_What the exercise asks_.
Filter the lines below, keeping every line that contains the word "computer".

──────────────────────────────

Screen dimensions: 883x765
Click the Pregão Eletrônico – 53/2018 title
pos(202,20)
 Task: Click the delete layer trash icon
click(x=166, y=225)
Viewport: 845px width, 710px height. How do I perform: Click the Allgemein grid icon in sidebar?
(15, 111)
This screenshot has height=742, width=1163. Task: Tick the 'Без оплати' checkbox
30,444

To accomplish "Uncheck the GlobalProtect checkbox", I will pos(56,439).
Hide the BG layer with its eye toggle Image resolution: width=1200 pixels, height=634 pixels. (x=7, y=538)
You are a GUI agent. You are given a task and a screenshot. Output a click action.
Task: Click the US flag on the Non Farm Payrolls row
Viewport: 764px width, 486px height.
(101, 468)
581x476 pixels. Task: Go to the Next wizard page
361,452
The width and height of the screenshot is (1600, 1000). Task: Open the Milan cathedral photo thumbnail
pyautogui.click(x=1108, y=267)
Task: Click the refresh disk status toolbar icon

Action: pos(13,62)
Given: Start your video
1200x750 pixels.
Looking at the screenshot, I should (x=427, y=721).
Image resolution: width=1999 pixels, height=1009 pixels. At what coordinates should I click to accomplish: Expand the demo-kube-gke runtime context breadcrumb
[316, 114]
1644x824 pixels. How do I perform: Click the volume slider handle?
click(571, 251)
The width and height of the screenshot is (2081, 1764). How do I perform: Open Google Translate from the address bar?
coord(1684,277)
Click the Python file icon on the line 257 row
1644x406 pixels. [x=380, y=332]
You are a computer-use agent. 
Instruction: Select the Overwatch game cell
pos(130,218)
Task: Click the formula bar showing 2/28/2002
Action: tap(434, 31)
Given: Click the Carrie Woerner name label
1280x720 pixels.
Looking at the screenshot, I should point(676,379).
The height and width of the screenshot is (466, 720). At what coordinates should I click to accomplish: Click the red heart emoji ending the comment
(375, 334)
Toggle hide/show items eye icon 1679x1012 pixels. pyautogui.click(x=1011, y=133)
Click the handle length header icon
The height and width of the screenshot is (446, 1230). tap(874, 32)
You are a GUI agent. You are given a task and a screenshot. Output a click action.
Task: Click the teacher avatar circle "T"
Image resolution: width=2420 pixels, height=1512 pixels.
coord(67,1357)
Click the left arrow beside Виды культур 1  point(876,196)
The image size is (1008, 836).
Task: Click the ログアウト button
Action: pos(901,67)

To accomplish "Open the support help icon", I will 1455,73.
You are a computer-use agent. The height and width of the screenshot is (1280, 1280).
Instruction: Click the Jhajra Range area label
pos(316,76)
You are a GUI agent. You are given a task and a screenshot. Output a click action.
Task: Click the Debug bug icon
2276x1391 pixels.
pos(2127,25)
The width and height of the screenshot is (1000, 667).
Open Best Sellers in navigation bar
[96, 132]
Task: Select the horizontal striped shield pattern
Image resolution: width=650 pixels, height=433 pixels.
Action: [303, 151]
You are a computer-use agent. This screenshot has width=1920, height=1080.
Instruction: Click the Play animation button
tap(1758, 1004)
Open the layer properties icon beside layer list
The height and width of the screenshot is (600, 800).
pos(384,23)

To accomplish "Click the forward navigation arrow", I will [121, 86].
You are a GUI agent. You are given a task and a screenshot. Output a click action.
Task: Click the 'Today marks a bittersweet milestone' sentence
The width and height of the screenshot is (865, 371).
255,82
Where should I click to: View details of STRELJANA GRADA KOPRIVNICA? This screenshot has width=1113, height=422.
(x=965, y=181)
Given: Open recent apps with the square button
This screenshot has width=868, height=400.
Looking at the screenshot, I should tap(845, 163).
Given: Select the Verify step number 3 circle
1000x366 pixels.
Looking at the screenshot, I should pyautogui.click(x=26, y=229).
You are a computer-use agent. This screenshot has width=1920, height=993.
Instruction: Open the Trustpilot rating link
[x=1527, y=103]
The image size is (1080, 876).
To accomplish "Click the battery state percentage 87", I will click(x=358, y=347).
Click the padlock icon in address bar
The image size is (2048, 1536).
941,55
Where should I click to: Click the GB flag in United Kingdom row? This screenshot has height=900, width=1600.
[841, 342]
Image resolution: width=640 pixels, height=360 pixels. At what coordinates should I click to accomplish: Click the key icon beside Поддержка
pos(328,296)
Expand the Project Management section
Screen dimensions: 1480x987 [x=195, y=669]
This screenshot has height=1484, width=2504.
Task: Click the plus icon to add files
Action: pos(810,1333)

──────────────────────────────

_Result below_.
You are a computer-use agent. 
You are a computer-use agent. The height and width of the screenshot is (1280, 1280).
You are a computer-use agent. This screenshot has width=1920, height=1080.
You are a computer-use agent. This screenshot has width=1920, height=993.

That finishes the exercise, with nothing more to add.